アデラインが陽だまりの様だと褒めてくれた自慢の笑顔だ。
今、目の前の義父が同じ様に思ってくれているかは分からないけれど。
「アデラインに約束したんです。僕が代わりに義父上を殴ってあげるって」
「・・・」
「だから先ほども申し上げました。殴る覚悟は出来ている、と」
黙り込んだ義父の前で、僕は再び腰を下ろした。
「教えてもらいたいのですが、どうしてアデルに嘘を吐かなかったのですか?」
「・・・は?」
「アデルに嘘は吐けない、と貴方は仰る。傷つけたくないから彼女を避ける理由を言いたくないとも。そしてアデルがわざわざ部屋まで聞きに来たから、ダメージが少ない様にと一部だけを話して聞かせた、そうですよね?」
「あ、ああ」
「ではもう一度、お聞きします。どうして嘘を吐かなかったのです?」
「だから、あの子には嘘を・・・」
「アデルのダメージを心配するなら、最初から最後まで嘘を吐き通せば良かったんです。大事に思っている、大切だと。視界に入れるのも嫌だったなら手紙でもよかった。忙しくて会えない、でも愛している、そう書くだけで良かったのです。アデルならそれを信じて屋敷でひとり頑張ってくれたでしょう。なのに義父上、貴方はそうしなかった」
「・・・」
「・・・僕は怒ってます、義父上。
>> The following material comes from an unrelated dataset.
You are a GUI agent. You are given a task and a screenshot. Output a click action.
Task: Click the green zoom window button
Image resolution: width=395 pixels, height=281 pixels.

なにが『嘘は吐けなかった』だ。それで気が楽になるのは義父上だけでしょう。嘘を吐いてくれた方がよっぽどマシでしたよ」
「セシリアン、お前・・・」
「義父上。大切な事ですから、もう一度言いますね。僕は怒ってるんです・・・ものすごく。ええ、ものすごくね」
自分でも、こんなに怒れるんだとビックリするくらいだけど。
「義父上がアーリン夫人を愛してらした様に、僕もアデラインを深く愛しているのですから」
僕をアデルの婚約者に選んだのは義父だというのに何故だろう。
義父は今さら、僕のこの言葉に息を呑んだ。
「僕の大事な人を傷つけた貴方を許せないと思うのは当然でしょう」
義父は、二度、三度と目を瞬かせる。
「義父上。僕はおかしな事を言っていますか?」
「・・・」
義父は、ゆっくりと首を左右に振った。
「・・・おかしくない」
小さな声。
でもはっきりと聞き取れた。
「お前の言ってる事はおかしくない」
噛み締めるように。
自分に言い聞かせるように。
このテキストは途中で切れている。